I have an EV Calculator that includes calculation of speed based on motor RPM and wheel diameter, so the only other variable you would need is the gear ratio from the motor shaft to the wheel shaft. At 80 km/hr (50 MPH) the wheel will be 314 RPM so if your maximum motor speed is 1000 RPM (actually most motors will easily do 3000-5000), your gear ratio will be about 3:1. At 400 kg and a 3% grade, with all other values as default, the power required will be about 9 HP or 6500 watts, and you can expect to use about 131 Wh/mile. But on flat roads you will need only 5 HP (3800W) and you should use about 77 wh/mile. Those should be considered minimum values and much will depend on component efficiency and driving technique. But a small vehicle as you envision should be able to do about 100-150 Wh/mile average and your 30 mile range would use 3000-4500 Wh. Lithium batteries cost about $0.50/Wh so your pack might be about $2500. This is all theoretical but my results for other vehicles generally are close to real world reported values. Good luck and have fun!

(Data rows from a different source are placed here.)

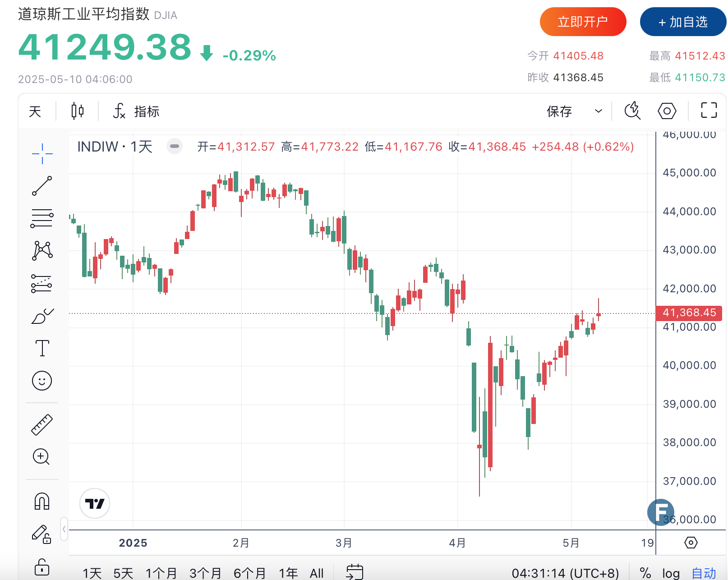Select the crosshair cursor tool
This screenshot has width=728, height=580.
42,153
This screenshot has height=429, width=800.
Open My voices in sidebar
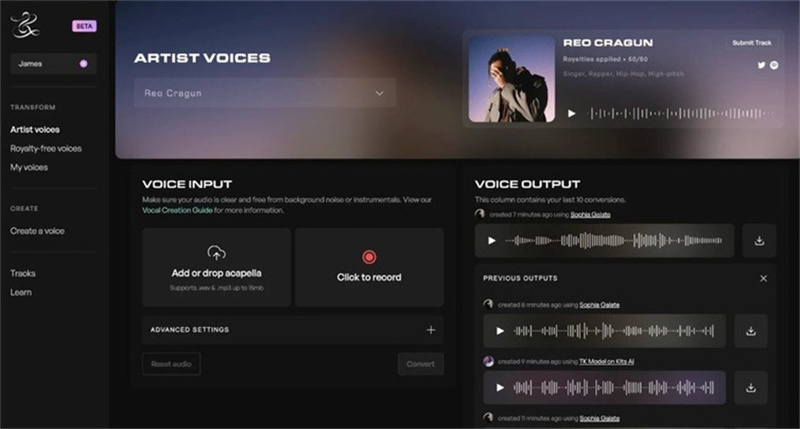29,167
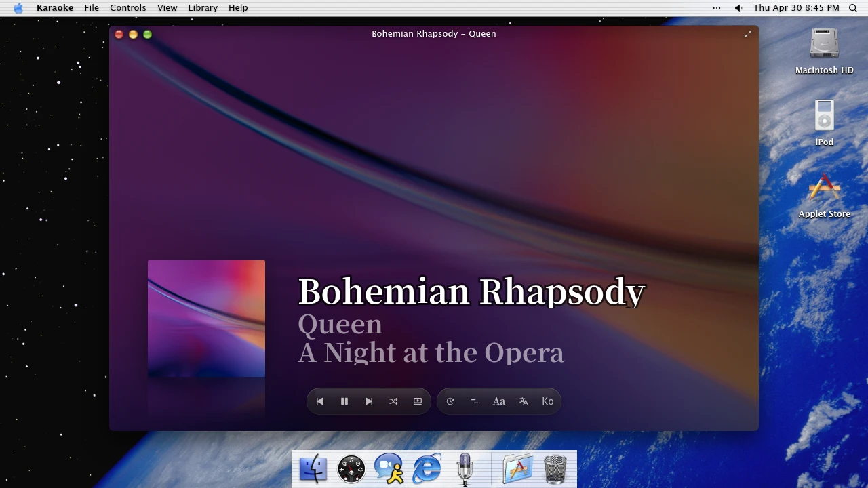This screenshot has height=488, width=868.
Task: Skip to the previous track
Action: (x=320, y=401)
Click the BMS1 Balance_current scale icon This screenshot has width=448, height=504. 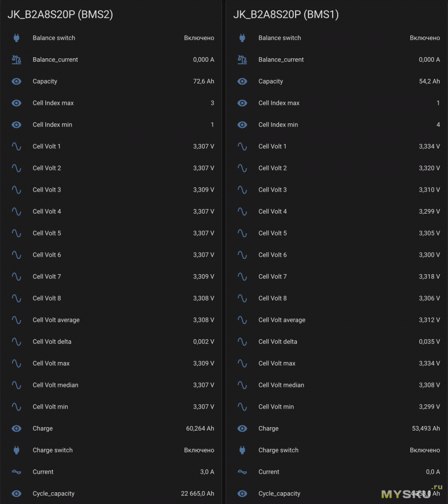[242, 59]
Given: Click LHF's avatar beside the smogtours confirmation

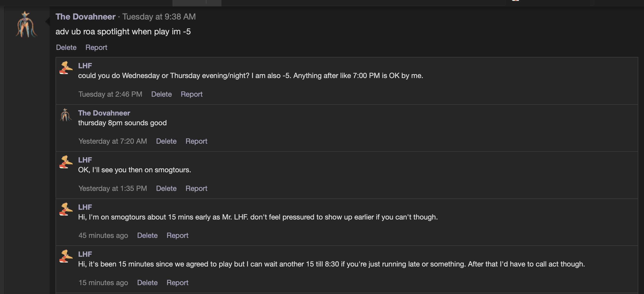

[edit] I see that you plan to use a hub motor in which case there will be no gear reduction and at 1000 RPM on a 54 inch wheel you will be "going like hell" at 160 MPH! But you need to consider the maximum torque of the hub motor which for 1000 RPM and 3000W it will be about 21 lb-ft or 28 N-m. On a 6% slope at just 50 k/h (38 MPH) you need 185 lb-ft of torque and 158 lb-ft even at just 5 k/h. An electric motor can produce about 3x rated torque for a short while, but that will still be nowhere near enough. This is why hub motors have proven mostly impractical without some sort of reduction gearing. They work OK on a pedal-assisted bicycle where you can provide the start-up torque while the motor kicks in at higher cruising speed, but for hill climbing and acceleration, torque is the key, and a 54 inch wheel is practically impossible for a hub motor.


----------



## BobDeere (Jun 24, 2014)

Thanks Paul !
you helped me put a lot.
i own since before 2 Sinclair C5 and im aware that is the start that is most 
consuming/torque..
so if i understand you right the hub motor of 3 kw is way to small for that size of vehicle..
so know im thinking.. since its a small hub motor made for 10 inch wheels..
maybe i should 2 in the front and only have a "free" wheel at the rear?
or maybe have all 3 wheels with hub motors?
that should help.. or?


----------



## BobDeere (Jun 24, 2014)

please look at these site
http://www.gngebike.com/electric-scooter-motor

they have lots of different motors . kits etc..
what do you think?im most interested in the 10 inch hub
but they also have a "trike kit"..


----------